Public services operate under different circumstances and programs cannot just be eliminated or go “out of business. ” Once a family or person has been approved for a program it cannot just be taken away. Budgets are scrutinized down to the last penny in order to guarantee eligibility and availability of some programs and services. While some benefits can be exhausted and no longer available due to underestimating demand, they cannot just be cut.
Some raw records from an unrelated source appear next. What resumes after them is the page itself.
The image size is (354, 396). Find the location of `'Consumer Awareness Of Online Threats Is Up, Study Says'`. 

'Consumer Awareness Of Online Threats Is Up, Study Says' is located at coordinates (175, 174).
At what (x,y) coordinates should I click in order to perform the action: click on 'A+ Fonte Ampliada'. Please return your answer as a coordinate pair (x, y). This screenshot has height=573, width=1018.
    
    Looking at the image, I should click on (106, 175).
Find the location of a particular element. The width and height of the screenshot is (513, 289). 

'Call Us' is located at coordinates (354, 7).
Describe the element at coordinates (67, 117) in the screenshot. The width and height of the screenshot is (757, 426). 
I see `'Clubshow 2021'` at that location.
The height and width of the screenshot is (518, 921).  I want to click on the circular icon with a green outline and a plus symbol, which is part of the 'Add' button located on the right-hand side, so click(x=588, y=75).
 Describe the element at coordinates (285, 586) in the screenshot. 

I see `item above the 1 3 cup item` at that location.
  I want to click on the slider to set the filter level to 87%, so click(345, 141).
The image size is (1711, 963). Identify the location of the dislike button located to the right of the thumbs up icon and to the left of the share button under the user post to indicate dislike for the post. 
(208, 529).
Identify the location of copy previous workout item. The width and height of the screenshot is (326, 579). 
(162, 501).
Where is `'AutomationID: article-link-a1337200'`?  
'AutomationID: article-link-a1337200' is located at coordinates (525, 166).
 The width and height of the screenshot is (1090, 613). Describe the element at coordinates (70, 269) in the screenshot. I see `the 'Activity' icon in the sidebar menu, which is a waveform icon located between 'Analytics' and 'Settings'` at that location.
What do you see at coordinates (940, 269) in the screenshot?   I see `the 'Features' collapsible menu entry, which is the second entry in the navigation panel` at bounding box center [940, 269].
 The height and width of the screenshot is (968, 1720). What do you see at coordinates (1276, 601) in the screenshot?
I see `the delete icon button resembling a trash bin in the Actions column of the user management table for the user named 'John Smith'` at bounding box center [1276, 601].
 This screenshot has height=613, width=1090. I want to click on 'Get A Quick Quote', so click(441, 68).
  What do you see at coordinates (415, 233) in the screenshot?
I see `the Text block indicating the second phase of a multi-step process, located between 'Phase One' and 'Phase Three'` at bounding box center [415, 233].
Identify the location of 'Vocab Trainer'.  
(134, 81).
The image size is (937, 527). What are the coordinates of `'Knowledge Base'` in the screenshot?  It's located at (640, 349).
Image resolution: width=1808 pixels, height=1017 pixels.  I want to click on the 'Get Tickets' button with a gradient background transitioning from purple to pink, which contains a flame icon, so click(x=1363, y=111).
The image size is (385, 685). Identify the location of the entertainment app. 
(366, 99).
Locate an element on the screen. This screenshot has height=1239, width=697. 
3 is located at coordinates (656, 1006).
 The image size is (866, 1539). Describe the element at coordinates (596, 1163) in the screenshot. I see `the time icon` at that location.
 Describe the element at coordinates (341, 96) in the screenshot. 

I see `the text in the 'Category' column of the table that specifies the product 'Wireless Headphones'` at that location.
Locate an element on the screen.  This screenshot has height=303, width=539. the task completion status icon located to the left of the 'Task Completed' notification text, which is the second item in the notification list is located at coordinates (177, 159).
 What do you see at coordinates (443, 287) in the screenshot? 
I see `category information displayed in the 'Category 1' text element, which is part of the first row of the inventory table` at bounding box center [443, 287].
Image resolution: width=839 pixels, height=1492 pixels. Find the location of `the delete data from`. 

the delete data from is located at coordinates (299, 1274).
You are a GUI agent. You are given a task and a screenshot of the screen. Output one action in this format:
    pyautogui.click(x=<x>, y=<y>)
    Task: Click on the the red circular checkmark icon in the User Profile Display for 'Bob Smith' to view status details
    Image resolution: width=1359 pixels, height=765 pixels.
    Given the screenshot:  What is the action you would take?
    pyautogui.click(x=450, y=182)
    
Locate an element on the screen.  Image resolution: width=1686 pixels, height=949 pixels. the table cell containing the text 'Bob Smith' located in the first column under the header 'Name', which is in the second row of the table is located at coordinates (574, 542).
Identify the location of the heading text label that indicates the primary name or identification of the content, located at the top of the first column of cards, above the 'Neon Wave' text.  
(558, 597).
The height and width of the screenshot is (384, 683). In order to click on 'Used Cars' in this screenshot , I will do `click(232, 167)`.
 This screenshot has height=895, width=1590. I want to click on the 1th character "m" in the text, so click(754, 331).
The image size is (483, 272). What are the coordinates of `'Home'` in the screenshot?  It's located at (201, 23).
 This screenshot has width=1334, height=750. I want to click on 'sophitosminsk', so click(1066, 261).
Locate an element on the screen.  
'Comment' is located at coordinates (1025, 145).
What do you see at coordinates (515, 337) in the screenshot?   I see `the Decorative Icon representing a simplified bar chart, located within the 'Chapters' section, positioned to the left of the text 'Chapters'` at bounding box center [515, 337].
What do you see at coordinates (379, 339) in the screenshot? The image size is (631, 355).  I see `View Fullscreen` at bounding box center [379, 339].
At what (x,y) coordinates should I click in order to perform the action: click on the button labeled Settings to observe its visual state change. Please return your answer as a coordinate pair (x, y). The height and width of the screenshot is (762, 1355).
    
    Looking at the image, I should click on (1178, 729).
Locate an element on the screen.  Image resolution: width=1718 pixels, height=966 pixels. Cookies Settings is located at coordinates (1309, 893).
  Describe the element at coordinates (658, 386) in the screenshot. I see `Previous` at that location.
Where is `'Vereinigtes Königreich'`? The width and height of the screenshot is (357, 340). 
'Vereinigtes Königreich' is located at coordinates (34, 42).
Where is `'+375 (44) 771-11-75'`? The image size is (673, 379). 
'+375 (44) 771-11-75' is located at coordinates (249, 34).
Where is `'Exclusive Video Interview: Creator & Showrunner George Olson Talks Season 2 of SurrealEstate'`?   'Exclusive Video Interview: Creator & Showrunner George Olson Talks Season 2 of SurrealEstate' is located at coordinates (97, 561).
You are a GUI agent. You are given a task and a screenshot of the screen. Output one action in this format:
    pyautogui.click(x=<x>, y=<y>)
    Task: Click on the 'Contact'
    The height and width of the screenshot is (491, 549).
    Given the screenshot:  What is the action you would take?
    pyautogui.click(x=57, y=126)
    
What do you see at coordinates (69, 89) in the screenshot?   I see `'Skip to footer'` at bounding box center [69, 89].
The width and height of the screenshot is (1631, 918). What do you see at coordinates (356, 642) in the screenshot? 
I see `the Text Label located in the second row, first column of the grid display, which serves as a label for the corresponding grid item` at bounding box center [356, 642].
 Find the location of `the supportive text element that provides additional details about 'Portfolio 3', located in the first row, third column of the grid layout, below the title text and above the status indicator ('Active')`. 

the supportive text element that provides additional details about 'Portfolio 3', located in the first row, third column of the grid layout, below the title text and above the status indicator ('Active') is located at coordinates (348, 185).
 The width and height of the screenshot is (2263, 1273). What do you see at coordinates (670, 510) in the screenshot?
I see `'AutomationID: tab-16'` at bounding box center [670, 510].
Private sector organizations can go out of business for any reason at any time and the service is simply gone.
Conclusion Public leadership can be defined in very broad terms as the ability to lead groups of people that share a common goal or interest. In more specific terms, public leaders are defined by their actions and abilities to lead others in accomplishing a goal or interest in for the benefit of the general public. Monetary values should not influence the actions of a public leader due to fact that they have to use the money of the public taxpayers to administer those services. Public leaders must keep and maintain the best interest of the public without bias.
Leaders in the private sector should operate in the same fashion, but because they deal with funds that are collected in order to make the business run and not other people’s money, they are not under as much scrutiny. Leaders in the public sector appear to harbor higher levels of responsibility with less accountability while leaders in the private sector harbor the opposite. In closing, public leadership cannot simply be defined. The many characteristics of a public leader are very deep rooted and require a great deal of observation and evaluation in order to determine their success.